“What we saw is that about 90% of the cakes they wanted for their next birthday were 3D. No one brought in a sheet cake with a picture of ‘Clash of Clans’ on it – they wanted a Clan Castle made of cake with little soldiers fighting alongside the castle walls.”
Most small bakeries, like the ones you would typically find within grocery stores, do not have the ability to create such elaborate cakes. Their employees are usually not professional confectioners, and their equipment is not of the highest quality. “Having been intrigued by 3D printing, I had a moment where I realized that grocery store bakeries could ‘Have their cake and eat it too’,” explained Lankford. “What if a student only had to load a design, and allow a 3D printer to do the rest?”
When the idea popped into his head, Lankford proceeded to scribble down a quick design for what he thought could become the future of cake creating (a more detailed design can be seen below).
“I realized that batter as a medium is incredibly cheap, and compared to filament, it could be the cheapest 3D printing material available yet,” said Lankford. “Sure – no one is going to prototype in cake, but it could be a practical way to get crazy with cake design.”
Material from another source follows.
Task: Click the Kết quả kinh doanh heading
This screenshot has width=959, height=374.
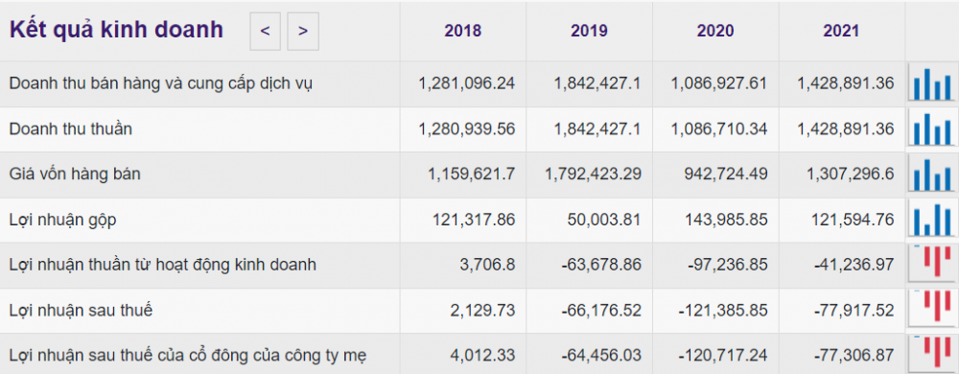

The 3D Cake Creator would work by utilizing an X/Y plotter, similar to one you would find on a Cartesian FDM 3D printer. It would be sent instructions from a PC, and instead of printing in filament like most 3D printers, this machine would print using standard cake batter. This batter is extruded and plotted onto a build platform, which slowly moves into and out of an open oven. As it passes through the oven, it is cooked, and then the cooked portion slowly moves out of the oven to cool, while the upper (newly laid down layers) are still baking. Once the entire cake descends fully out of the oven, it will automatically shut itself off.
While the idea seems quite brilliant, Lankford does point out several weaknesses in his concept, which he hopes to account for soon:
- If the cake batter bakes in layers, one might end up with a “crunchy” cake, rather than a soft, moist cake. This may be resolved through batter formulation, but this runs the risk of alienating people who prefer low ingredient count, natural desserts.
- The open oven would output a lot of heat, and due to the moving platform, it might not be consistent in baking each layer of cake
- Some sort of design validation is required to account for the physics of cake as a material. One couldn’t put a large item on a thin base.
All in all, the idea sounds pretty legitimate, and we will certainly keep an eye on this project, which is currently listed on hackaday. If this project does come to fruition, the decorative icing could be printed on with this recently launched 3D printer.
In the coming months and years, we will begin to see more and more 3D printers that take a specific profession or hobby, and in turn provide a way of creating a computer aiding method of creation. This certainly won’t be the last 3D food printer idea that we see, catered to an individual area of culinary arts.